Hildegard was not to be intimidated.
"Do not be angry, dear grandpapa," she said, with an air of arrogant ease quite her own. "It was my fault that we stayed so long; I had not seen the Klausenburgs for an age, and they begged us so to stay that it was impossible to say no."
"But you found it quite possible to keep us waiting here," the Freiherr rejoined. "Another time please to remember that such want of consideration has never been the rule of my household, and never shall be. Be seated!"
"I told you so," Karl Wildenhayn whispered to his wife as she passed him.
"You are all cowards!" she rejoined, and then seated herself with head erect and knitted brows on the left of the Freiherr, for whom she seemed no longer to have any existence.

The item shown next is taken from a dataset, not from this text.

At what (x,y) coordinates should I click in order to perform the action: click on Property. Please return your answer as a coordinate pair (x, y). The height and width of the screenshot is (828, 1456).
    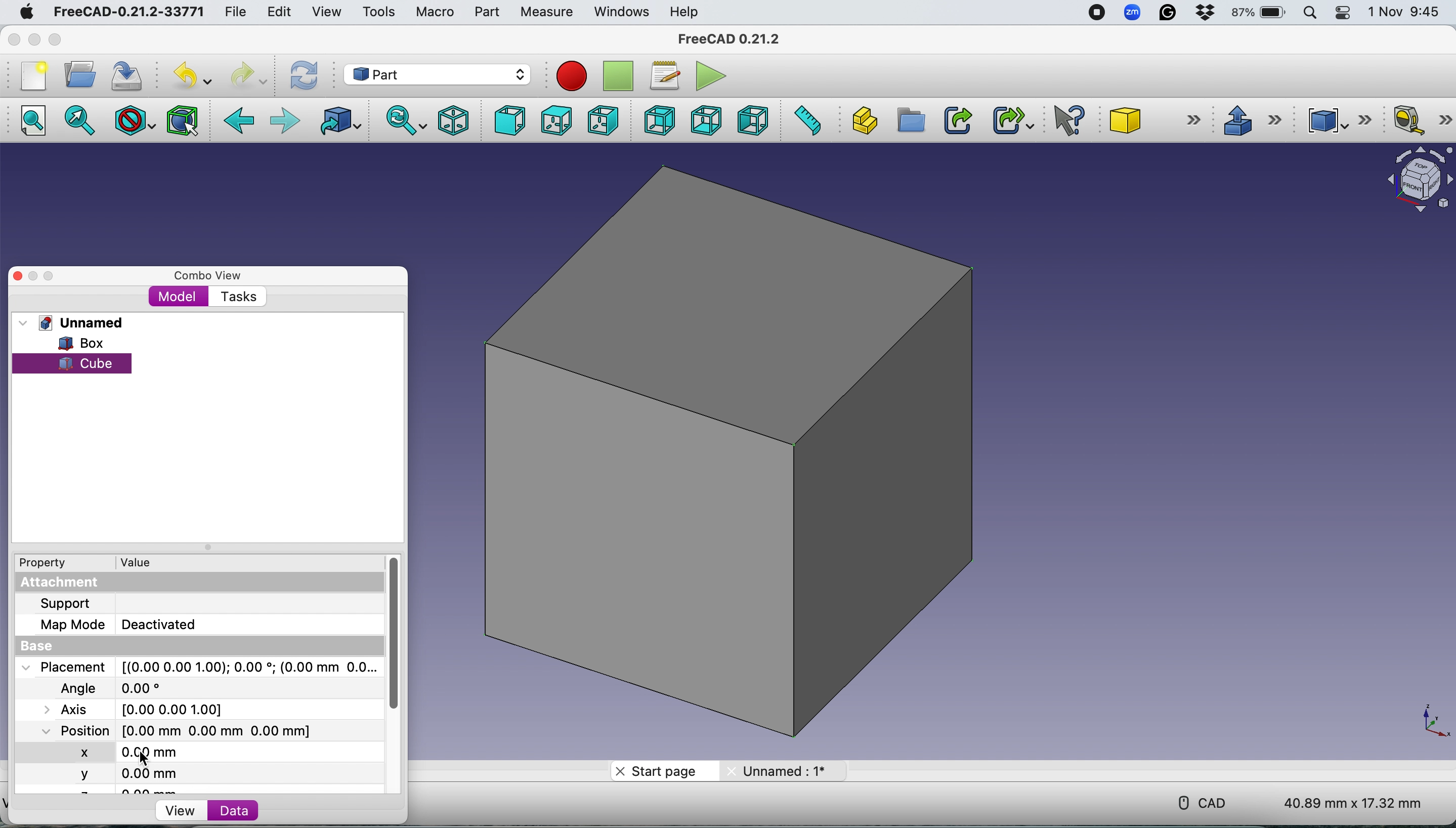
    Looking at the image, I should click on (37, 562).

The meal was very monosyllabic. Now and then Otto would whisper something to Johanna, and she would listen with a smile. Then Johann Leopold, who looked paler and more weary than usual, would look up from his plate, gaze at her, and then sink again into his usual apathy, from which Magelone to-day did not try to rouse him.
When they went to the drawing-room she left Johann Leopold, and, approaching Otto, said, "Pray suggest some folly to me, – I am dying of ennui."
"'Ah! fly with me, and be my love,'"
he began to sing in an undertone, and his eyes expressed the passion which was suppressed in his half-teasing voice. Magelone shrugged her shoulders.
"Nonsense! even the poet himself called that tragedy," she replied. "I want something merry to do. But you are afflicted with the Dönninghausen stupidity."
"How unjust!" cried Otto. "Was it not a merry thing to whisk you away from Klausenburg – right from under Johann Leopold's long nose – into the sleigh with me, and drive off with you?"
Magelone laughed. Otto continued passionately: "I should have liked to carry you off to the end of the world.